DIRECTIONS →
What lines of the listing include the string "agent"? Show them all.

DATA PROVIDED →
══════════

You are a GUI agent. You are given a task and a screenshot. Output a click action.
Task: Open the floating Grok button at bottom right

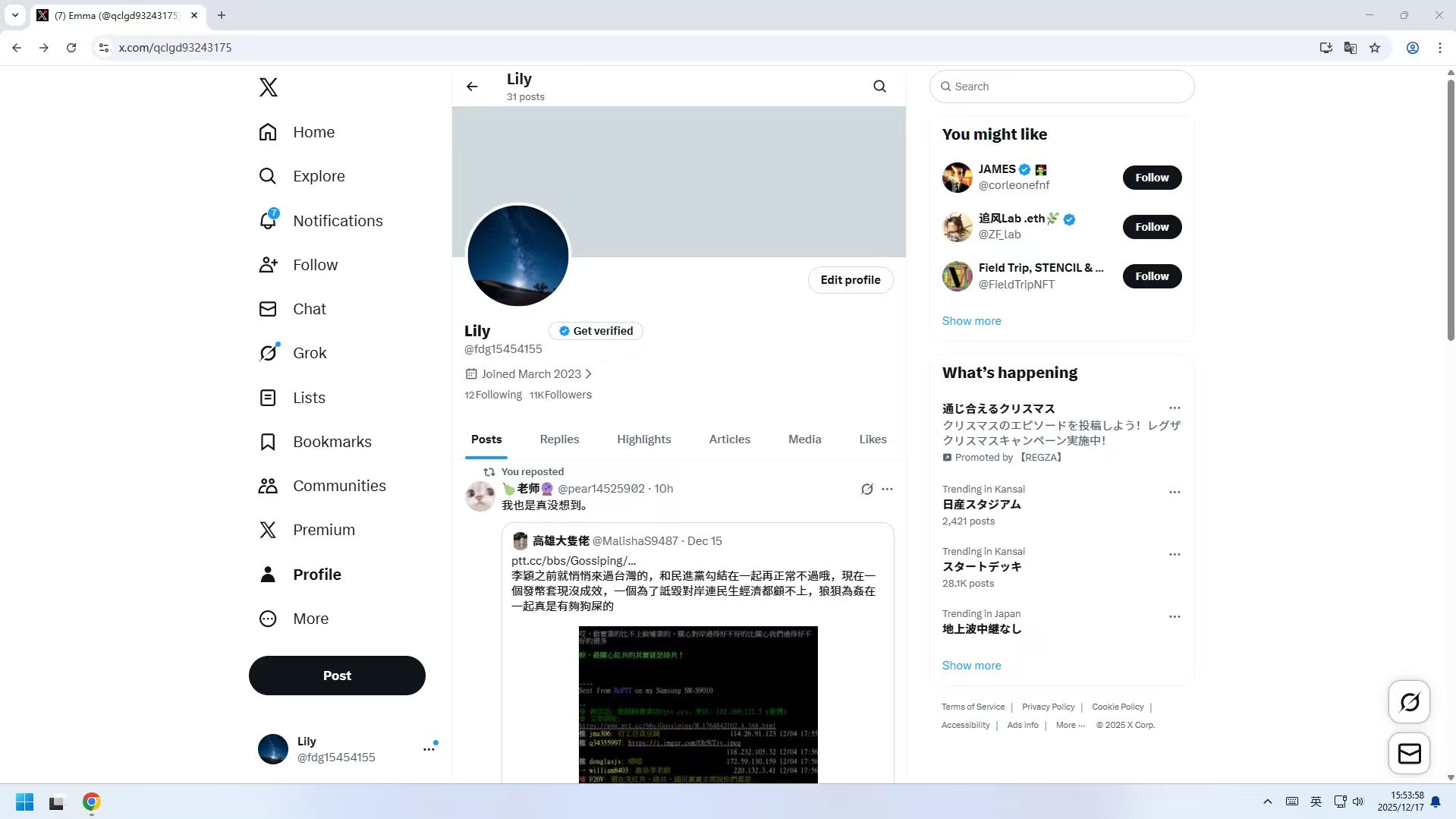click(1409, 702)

══════════

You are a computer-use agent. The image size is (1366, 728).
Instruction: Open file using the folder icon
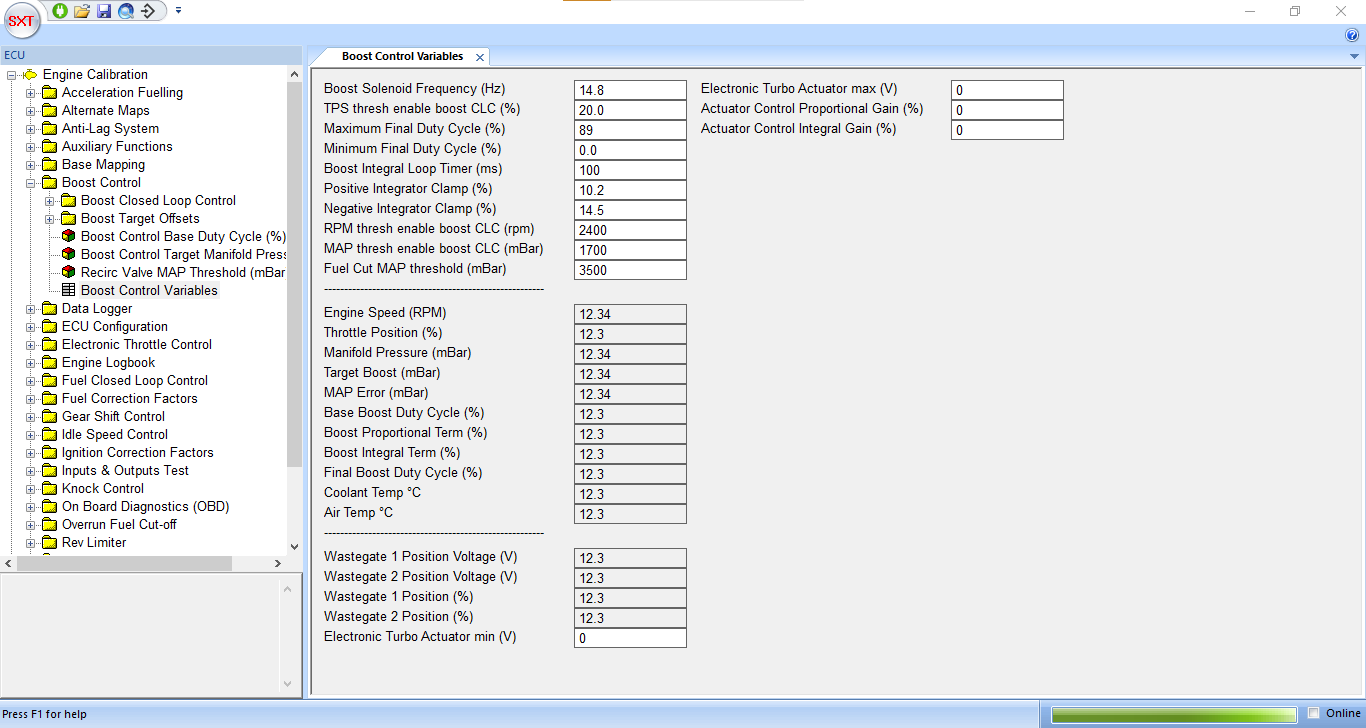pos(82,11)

══════════

SOLUTION →
You are a GUI agent. You are given a task and a screenshot. Output a click action.
You are a computer-use agent. The image size is (1366, 728).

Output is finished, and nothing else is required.